Engaños ingeniosos. Antropología en contradicho
Sorprende que haya quien aplauda la idea de que somos lo que oímos, lo que comemos, lo que vemos…, como se repite en ciertos eslóganes. Un reduccionismo que destierra de un plumazo los pilares elementales de la antropología. ¿Alguien puede imaginar de sí mismo que no es más que lo que le entra por alguno de los cinco sentidos? ¿Puede con ellos explicar la complejidad de lo que como tal ser humano es en realidad? ¿Permiten mínimamente calibrar la enorme riqueza que posee la persona, imaginar su potencial? ¿Es un producto su artífice? Quizá estos creadores no se hayan percatado de la clase de ideas que están lanzando a los cuatro vientos. ¿O sí? ¿A quiénes y por qué se les quiere engañar con estas simplezas? ¿Les guía alguna intención? ¿Qué sentido tiene la proclama de estas mentiras amañadas. Es simplemente monetaria…?
Es para preocuparse porque no son pocos los que quedan seducidos por esta avalancha de disparates. Y eso que cualquiera que tenga un mínimo de sentido común, y no digamos quienes reflexionan seriamente y tienen una formación, no tomará en consideración este despropósito. Viajar a «ninguna parte» no es sostenible para nosotros. Pero están en auge «las ideologías que todo lo reducen, excluyen y fanatizan», que nada integran, como señala Rielo. Prima la imposición del pensamiento único, el afán de desterrar lo trascendente de la sociedad, y en particular de la persona. Además se aprecia una permeabilidad creciente en el momento actual a vincularse a una idea que parece atractiva aunque esté completamente vacía de contenido. ¿Por qué hay quienes asumen todo esto sin darle mayor importancia? Porque el escepticismo y la trivialidad que acompaña a la presunción de que aquí en este mundo culmina todo, sin examinar el interior de cada uno, se ha impuesto en muchos sectores. Y seguramente también, por qué no decirlo, a que no han tenido la fortuna de haber encontrado a alguien que les haya abierto las puertas con otra visión bien fundamentada.
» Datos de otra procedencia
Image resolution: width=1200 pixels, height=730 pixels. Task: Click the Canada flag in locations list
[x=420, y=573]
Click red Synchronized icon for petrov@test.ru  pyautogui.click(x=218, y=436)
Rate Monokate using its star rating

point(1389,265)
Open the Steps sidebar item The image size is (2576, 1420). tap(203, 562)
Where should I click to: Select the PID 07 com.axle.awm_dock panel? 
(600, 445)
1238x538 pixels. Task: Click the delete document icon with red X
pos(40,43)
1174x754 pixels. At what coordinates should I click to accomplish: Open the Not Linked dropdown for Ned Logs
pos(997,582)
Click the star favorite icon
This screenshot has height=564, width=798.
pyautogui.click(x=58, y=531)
La filosofía desde hace siglos se formula preguntas acerca del origen de la realidad, y del ser humano siendo incontables las respuestas que se han proporcionado. Pero, a mi modo de ver, el pensador español Fernando Rielo ha apuntado a una explicación certera no solo desde el punto de vista de la razón, sino que viene avalada por la propia experiencia. Naturalmente este no es el lugar para explicarla; cualquier interesado en ella puede acudir a la obra que tiene publicada. Su tesis se halla en las antípodas de ciertas teorías que dejan desnudo al ser humano, ya que éstas no les proporcionan otra referencia que justifique el ansia de un «más» por el que se siente atraído, que clama su respuesta, y al tiempo le insufla esperanza. Es como esa íntima voz que nunca se desvanece.
Y es que como dice Rielo todo nacido, lo crea o no, lo admita o lo rechace, desde el momento mismo de su concepción en el que le es infundido el espíritu, invariablemente lleva dentro de sí la huella indeleble de su Autor. Es él quien hizo posible que viese la luz, quien le soñó desde toda la eternidad, le otorgó la conciencia del bien y del mal, la potencialidad para salir de la caverna huyendo de oscuridades e ideas malsanas, de elevarse sobre las propias miserias, de caminar firmemente en pos de esa invitación que nos insta a luchar sin descanso en aras de un bien mayor, que nos da una felicidad singular que el mundo niega… Una presencia trinitaria se abre por amor a cada uno de los seres humanos y al tiempo se dispone a acogerlos en esa misma libertad con la que les ha creado. Porque el ser, que es siempre ser en relación, está abierto y no clausurado como propugnaba Parménides.
El ser humano, a imagen y semejanza de las Personas divinas que le constituyen con su divina presencia como persona, vive en relación con alguien. Es la vivencia que tiene su origen en el momento de la concepción, como enseña Rielo. Esta apertura genética del espíritu creado hace que la persona humana sea realidad abierta al Sujeto Absoluto, de forma que posee una intuición de Dios en términos generales. Esta consciencia de la divina presencia, patrimonio genético espiritual de cada uno de los seres humanos, es lo que determina su definición; no puede hacerlo algo inferior. Tiene que ser una persona superior a nosotros la que nos constituya. En suma, nos define lo más, nunca lo menos. Esta misma realidad contradice, se opone a todo aquello que pretenda socavar la altísima dignidad del ser humano: ideologías, religiones, políticas, economías…
¿Cómo pretender, entonces, que nos defina un anuncio?